— begin Supplied entries —

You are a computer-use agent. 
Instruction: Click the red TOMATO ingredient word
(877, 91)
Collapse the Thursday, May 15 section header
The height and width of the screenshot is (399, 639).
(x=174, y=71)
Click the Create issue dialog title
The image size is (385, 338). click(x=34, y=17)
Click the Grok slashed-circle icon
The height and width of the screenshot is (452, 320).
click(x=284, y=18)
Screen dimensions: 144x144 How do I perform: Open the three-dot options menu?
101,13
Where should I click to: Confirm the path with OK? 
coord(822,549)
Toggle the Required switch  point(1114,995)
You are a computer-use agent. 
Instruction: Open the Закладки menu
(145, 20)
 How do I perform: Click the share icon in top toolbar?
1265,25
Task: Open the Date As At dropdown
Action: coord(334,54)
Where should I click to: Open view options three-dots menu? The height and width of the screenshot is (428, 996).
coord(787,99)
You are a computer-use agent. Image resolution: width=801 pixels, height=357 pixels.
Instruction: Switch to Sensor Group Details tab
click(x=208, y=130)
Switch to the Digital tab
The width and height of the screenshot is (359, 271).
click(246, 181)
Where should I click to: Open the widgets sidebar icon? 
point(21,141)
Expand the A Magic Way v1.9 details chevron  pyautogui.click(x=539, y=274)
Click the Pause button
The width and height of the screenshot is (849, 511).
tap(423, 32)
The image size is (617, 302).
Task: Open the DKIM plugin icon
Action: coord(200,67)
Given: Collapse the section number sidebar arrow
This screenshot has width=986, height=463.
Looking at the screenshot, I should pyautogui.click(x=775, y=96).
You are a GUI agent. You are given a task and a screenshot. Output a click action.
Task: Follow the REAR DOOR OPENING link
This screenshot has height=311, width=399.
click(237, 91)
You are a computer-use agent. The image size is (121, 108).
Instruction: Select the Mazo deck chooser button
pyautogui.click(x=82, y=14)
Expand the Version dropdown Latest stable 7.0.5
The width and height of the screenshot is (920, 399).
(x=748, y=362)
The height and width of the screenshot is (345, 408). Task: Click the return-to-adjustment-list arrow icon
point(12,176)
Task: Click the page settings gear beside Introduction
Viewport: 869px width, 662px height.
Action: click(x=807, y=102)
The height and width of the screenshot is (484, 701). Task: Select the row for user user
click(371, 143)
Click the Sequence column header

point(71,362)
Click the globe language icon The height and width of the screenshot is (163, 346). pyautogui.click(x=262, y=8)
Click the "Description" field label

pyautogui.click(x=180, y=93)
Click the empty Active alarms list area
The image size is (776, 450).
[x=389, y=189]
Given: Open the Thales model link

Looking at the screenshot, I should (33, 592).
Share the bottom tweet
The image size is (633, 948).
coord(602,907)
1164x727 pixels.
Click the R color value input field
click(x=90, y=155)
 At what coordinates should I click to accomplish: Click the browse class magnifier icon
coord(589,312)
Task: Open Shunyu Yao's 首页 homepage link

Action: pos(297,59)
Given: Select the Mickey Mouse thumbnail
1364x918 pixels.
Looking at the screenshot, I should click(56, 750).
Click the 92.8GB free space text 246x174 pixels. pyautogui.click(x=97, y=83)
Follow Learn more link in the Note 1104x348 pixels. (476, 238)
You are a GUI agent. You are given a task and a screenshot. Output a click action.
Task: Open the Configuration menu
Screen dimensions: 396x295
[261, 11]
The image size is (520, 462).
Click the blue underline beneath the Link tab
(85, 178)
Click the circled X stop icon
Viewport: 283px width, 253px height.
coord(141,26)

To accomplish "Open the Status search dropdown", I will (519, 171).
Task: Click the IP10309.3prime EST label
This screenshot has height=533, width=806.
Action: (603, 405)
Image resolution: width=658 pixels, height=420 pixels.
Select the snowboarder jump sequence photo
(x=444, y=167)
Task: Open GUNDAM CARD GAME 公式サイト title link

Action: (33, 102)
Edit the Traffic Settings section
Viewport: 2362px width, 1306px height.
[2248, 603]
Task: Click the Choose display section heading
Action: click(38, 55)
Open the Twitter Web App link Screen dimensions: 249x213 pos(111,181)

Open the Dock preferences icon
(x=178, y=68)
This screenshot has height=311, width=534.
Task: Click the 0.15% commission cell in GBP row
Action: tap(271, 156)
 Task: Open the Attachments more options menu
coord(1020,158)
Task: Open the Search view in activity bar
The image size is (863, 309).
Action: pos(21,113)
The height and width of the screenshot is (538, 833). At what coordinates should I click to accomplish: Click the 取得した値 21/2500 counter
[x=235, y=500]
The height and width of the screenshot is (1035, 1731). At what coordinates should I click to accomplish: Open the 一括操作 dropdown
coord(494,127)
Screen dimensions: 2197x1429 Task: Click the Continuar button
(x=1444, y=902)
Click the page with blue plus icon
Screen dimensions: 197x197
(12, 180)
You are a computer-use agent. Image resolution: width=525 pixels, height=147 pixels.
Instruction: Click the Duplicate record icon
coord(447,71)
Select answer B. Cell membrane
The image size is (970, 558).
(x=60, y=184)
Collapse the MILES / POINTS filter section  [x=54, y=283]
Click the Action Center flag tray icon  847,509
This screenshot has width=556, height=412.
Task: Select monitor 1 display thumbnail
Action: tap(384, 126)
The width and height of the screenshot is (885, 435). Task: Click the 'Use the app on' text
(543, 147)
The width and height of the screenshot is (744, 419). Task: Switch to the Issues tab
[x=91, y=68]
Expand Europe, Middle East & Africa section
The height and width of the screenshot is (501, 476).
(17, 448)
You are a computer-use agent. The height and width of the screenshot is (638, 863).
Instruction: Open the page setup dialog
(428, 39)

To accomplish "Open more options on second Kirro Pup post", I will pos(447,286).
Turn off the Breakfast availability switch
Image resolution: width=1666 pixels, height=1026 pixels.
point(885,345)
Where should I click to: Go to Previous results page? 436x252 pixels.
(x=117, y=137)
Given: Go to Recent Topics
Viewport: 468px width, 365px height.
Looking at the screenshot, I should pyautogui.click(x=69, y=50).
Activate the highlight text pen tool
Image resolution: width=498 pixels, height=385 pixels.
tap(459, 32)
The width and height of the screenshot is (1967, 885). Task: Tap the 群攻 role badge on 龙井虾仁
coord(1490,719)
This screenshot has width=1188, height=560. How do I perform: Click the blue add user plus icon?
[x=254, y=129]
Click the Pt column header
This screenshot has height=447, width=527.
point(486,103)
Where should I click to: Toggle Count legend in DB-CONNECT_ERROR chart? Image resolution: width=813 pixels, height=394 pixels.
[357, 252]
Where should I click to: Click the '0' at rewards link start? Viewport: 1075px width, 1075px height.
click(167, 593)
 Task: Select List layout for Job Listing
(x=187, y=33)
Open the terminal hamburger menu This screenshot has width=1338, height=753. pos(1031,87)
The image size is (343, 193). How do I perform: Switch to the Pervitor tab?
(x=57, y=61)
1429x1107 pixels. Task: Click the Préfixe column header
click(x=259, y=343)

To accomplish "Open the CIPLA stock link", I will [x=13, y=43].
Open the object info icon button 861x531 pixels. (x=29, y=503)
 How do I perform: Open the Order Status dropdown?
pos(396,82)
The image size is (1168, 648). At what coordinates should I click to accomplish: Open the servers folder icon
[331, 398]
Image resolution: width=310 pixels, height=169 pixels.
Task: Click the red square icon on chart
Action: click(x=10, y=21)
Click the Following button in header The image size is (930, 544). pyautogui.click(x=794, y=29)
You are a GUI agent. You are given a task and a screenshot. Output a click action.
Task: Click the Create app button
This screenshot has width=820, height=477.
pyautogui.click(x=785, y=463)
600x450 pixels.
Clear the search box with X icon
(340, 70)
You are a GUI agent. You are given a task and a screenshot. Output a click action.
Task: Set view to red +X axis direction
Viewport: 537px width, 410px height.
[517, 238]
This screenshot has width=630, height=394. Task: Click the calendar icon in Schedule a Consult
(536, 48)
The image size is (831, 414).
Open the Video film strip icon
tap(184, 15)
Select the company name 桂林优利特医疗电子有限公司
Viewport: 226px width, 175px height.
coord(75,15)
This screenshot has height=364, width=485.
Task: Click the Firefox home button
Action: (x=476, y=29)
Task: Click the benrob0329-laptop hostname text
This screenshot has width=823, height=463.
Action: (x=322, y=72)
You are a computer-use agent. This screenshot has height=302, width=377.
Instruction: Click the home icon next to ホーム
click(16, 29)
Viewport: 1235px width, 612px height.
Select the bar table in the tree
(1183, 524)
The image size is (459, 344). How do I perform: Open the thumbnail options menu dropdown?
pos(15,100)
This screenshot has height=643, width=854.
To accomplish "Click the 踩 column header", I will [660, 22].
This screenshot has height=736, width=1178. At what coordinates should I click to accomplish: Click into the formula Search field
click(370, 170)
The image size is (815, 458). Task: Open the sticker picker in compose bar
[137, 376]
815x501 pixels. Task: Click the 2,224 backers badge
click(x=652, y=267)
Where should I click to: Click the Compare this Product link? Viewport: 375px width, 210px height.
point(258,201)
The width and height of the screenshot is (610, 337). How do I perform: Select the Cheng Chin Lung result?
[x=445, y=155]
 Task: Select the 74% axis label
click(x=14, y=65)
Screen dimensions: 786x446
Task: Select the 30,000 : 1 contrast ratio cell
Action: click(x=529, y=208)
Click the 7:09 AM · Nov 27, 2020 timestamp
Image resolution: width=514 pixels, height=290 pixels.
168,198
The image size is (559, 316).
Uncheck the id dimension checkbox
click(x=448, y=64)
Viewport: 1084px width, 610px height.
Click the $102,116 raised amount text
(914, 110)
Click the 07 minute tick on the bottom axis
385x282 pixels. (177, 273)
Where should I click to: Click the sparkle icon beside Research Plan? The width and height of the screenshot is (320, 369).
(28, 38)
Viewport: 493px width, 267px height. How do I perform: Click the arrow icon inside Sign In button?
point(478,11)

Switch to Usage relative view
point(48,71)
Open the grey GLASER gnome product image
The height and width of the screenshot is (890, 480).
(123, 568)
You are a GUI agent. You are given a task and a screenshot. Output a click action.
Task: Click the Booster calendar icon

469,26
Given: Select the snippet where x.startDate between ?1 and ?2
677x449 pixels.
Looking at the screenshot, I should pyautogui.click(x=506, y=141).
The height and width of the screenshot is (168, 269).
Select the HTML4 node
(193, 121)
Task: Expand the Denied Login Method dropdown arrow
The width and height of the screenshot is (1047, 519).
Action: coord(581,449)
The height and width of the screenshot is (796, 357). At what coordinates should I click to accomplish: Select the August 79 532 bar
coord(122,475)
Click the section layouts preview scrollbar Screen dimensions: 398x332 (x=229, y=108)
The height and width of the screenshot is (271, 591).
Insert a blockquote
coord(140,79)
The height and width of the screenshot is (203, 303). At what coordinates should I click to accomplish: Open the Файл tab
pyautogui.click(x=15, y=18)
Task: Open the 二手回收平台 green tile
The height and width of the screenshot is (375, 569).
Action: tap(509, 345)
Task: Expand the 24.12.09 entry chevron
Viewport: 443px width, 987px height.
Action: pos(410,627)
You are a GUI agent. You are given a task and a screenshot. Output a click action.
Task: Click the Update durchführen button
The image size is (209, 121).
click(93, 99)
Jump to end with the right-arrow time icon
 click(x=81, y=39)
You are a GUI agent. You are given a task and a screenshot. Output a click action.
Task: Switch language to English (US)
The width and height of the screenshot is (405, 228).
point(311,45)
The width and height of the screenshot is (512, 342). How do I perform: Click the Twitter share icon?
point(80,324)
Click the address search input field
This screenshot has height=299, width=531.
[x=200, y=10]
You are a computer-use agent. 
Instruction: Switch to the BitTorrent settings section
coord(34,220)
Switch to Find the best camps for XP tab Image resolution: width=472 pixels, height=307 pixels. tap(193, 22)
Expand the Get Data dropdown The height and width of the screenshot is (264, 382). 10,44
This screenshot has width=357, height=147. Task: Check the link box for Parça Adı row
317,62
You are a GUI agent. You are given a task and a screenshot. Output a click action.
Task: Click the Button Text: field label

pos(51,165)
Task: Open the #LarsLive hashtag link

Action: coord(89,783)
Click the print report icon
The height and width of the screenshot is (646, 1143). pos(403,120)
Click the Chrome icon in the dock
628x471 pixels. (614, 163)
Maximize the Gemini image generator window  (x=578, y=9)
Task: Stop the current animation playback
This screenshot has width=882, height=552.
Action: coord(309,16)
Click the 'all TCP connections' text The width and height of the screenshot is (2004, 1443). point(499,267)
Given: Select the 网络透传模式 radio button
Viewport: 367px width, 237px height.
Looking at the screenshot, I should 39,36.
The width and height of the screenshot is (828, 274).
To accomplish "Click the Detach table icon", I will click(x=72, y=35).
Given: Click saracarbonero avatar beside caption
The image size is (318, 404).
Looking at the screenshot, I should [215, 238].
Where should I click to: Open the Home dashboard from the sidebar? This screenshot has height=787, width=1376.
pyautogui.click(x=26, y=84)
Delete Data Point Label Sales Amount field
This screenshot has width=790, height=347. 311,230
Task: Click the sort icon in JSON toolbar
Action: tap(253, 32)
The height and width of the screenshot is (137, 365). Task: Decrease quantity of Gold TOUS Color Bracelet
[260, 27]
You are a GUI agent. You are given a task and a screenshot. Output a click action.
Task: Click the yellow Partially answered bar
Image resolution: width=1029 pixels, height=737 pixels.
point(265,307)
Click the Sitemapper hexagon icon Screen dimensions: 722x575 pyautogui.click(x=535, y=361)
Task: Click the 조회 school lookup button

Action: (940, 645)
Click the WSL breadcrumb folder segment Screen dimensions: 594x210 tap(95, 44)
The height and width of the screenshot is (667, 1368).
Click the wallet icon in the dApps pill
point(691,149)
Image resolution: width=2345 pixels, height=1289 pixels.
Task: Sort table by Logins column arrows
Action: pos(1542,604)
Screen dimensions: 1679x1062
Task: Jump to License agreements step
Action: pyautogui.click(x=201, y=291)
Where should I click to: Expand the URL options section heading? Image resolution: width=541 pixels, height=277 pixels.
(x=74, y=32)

— end Supplied entries —

▸ **Task to carry out**
Turn the material above, from its first line through the line containing "point(21,141)", into a JSON list of strings with one string per line, leaving out blank lines.

▸ **Response below**
[
  "You are a computer-use agent. ",
  "Instruction: Click the red TOMATO ingredient word",
  "(877, 91)",
  "Collapse the Thursday, May 15 section header",
  "The height and width of the screenshot is (399, 639).",
  "(x=174, y=71)",
  "Click the Create issue dialog title",
  "The image size is (385, 338). click(x=34, y=17)",
  "Click the Grok slashed-circle icon",
  "The height and width of the screenshot is (452, 320).",
  "click(x=284, y=18)",
  "Screen dimensions: 144x144 How do I perform: Open the three-dot options menu?",
  "101,13",
  "Where should I click to: Confirm the path with OK? ",
  "coord(822,549)",
  "Toggle the Required switch  point(1114,995)",
  "You are a computer-use agent. ",
  "Instruction: Open the Закладки menu",
  "(145, 20)",
  " How do I perform: Click the share icon in top toolbar?",
  "1265,25",
  "Task: Open the Date As At dropdown",
  "Action: coord(334,54)",
  "Where should I click to: Open view options three-dots menu? The height and width of the screenshot is (428, 996).",
  "coord(787,99)",
  "You are a computer-use agent. Image resolution: width=801 pixels, height=357 pixels.",
  "Instruction: Switch to Sensor Group Details tab",
  "click(x=208, y=130)",
  "Switch to the Digital tab",
  "The width and height of the screenshot is (359, 271).",
  "click(246, 181)",
  "Where should I click to: Open the widgets sidebar icon? ",
  "point(21,141)"
]